Part of a data file
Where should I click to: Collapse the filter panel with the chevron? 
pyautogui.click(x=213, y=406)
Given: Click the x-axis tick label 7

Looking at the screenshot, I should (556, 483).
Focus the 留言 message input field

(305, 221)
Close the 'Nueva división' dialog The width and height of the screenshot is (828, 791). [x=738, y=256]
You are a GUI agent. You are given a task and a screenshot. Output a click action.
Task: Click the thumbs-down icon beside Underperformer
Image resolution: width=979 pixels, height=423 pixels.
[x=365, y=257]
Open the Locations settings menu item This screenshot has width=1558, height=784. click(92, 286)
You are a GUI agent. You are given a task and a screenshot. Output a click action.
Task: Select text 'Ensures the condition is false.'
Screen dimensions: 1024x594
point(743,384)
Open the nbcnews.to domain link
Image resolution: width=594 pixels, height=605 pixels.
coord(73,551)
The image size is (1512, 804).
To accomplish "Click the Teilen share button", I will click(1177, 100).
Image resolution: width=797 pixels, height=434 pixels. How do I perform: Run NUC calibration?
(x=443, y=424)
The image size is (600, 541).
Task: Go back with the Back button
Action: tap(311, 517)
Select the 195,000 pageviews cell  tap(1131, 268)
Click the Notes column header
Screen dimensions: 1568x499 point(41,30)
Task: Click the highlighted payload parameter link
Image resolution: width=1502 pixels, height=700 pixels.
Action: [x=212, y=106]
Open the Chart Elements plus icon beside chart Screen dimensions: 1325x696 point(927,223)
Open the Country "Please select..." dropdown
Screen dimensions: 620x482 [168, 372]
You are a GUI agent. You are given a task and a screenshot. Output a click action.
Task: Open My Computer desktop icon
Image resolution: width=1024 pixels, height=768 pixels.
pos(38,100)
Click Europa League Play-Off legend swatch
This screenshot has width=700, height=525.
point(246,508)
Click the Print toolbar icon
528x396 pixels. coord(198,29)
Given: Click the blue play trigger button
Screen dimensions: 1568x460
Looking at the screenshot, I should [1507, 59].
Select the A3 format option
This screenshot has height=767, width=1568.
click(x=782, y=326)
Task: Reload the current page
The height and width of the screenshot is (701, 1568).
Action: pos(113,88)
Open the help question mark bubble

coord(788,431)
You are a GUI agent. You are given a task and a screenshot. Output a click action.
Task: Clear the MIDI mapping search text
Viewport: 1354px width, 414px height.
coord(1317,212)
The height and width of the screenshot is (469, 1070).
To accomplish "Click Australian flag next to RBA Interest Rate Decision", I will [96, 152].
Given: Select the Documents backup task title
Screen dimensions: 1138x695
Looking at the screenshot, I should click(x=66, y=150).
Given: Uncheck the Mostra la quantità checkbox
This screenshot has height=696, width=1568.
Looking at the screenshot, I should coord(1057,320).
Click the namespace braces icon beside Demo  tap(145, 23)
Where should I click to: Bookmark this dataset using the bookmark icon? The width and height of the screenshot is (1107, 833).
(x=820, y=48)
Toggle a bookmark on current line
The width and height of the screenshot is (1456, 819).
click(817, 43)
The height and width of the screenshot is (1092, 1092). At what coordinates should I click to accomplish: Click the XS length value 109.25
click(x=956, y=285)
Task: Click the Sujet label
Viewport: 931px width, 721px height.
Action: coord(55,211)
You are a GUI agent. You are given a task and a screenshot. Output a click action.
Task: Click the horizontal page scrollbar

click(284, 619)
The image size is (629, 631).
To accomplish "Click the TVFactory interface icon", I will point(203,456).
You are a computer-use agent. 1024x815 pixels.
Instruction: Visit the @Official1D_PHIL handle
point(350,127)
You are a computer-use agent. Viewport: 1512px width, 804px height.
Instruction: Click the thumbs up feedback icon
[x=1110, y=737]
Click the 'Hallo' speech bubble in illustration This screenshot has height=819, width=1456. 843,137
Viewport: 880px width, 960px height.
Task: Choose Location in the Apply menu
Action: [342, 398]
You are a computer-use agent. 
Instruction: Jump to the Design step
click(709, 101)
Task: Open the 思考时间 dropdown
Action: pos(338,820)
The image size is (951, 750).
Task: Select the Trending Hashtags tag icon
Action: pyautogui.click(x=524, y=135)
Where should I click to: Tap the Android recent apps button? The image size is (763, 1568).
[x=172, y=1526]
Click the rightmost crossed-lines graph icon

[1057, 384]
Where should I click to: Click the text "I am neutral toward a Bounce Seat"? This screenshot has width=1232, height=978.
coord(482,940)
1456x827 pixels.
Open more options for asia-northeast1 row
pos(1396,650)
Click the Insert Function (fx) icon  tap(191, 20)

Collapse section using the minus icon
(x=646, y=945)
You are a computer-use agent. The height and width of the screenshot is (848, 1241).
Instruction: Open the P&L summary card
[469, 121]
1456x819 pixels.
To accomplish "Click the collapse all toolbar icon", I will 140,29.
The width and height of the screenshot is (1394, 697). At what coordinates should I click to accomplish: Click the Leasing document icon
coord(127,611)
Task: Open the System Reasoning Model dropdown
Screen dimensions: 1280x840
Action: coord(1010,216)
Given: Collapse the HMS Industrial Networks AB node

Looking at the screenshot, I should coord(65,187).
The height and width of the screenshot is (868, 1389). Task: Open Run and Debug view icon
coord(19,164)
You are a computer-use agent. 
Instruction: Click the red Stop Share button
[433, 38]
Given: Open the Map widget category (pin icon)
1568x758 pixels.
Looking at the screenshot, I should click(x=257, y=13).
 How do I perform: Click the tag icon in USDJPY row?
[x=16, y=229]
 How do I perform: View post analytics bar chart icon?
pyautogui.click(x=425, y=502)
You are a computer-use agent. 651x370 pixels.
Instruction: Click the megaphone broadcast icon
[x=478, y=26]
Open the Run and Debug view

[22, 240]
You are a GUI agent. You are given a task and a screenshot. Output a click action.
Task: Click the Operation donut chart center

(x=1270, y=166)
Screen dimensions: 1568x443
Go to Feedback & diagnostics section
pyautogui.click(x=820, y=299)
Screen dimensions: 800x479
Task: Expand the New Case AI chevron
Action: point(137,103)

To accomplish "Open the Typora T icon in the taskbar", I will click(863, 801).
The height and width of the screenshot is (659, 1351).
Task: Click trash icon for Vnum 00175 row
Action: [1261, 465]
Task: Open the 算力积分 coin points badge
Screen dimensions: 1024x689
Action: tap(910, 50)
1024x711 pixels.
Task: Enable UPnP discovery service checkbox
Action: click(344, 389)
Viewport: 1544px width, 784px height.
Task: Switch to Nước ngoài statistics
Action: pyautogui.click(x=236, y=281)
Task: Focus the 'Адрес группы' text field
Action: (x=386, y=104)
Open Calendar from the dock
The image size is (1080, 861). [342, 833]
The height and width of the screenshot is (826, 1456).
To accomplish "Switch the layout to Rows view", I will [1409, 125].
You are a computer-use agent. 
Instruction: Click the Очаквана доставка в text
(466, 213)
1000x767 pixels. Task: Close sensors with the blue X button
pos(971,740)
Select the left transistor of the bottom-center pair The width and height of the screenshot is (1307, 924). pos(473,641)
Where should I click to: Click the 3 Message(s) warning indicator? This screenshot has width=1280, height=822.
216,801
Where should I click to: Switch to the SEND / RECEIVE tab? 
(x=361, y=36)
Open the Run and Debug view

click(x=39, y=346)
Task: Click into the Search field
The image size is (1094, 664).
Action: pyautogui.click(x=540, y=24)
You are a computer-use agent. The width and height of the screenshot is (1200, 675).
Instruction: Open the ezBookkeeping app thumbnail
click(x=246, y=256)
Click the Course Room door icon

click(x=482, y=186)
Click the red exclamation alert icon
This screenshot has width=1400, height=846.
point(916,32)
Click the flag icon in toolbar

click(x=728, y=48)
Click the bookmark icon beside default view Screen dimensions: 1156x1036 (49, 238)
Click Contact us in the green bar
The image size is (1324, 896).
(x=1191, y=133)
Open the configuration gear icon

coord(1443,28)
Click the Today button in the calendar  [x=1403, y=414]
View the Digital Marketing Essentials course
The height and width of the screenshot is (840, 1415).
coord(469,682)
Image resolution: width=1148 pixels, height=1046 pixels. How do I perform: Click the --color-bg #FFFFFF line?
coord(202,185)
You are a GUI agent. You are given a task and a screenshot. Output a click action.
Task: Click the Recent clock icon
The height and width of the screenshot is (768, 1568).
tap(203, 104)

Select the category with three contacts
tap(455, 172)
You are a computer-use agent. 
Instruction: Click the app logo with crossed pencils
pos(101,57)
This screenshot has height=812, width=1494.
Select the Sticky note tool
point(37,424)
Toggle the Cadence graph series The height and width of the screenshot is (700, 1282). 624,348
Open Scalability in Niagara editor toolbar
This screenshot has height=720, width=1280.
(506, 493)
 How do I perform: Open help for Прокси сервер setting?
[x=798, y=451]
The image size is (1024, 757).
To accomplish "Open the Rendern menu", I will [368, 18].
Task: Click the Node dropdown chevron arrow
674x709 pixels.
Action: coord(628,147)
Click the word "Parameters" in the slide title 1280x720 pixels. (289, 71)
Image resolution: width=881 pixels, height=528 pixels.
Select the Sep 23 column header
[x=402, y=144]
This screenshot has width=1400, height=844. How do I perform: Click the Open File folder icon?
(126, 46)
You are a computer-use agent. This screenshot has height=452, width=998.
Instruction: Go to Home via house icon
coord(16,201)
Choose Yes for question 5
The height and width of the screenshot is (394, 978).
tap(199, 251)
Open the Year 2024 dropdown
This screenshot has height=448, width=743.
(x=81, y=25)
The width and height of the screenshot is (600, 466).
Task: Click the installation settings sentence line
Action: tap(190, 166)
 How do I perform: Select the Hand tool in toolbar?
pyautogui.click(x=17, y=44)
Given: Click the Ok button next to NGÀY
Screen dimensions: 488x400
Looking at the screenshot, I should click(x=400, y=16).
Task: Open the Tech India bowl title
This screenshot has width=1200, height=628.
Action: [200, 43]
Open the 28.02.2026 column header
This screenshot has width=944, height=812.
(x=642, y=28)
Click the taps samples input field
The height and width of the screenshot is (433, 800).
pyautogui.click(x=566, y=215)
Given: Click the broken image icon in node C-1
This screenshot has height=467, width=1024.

- Exercise -
Retype the lines of the listing between the line containing "How do I perform: Click the tag" and the line containing "Action: point(137,103)", inclusive, keeping each one unchanged.

- Result for this task -
 How do I perform: Click the tag icon in USDJPY row?
[x=16, y=229]
 How do I perform: View post analytics bar chart icon?
pyautogui.click(x=425, y=502)
You are a computer-use agent. 651x370 pixels.
Instruction: Click the megaphone broadcast icon
[x=478, y=26]
Open the Run and Debug view

[22, 240]
You are a GUI agent. You are given a task and a screenshot. Output a click action.
Task: Click the Operation donut chart center

(x=1270, y=166)
Screen dimensions: 1568x443
Go to Feedback & diagnostics section
pyautogui.click(x=820, y=299)
Screen dimensions: 800x479
Task: Expand the New Case AI chevron
Action: point(137,103)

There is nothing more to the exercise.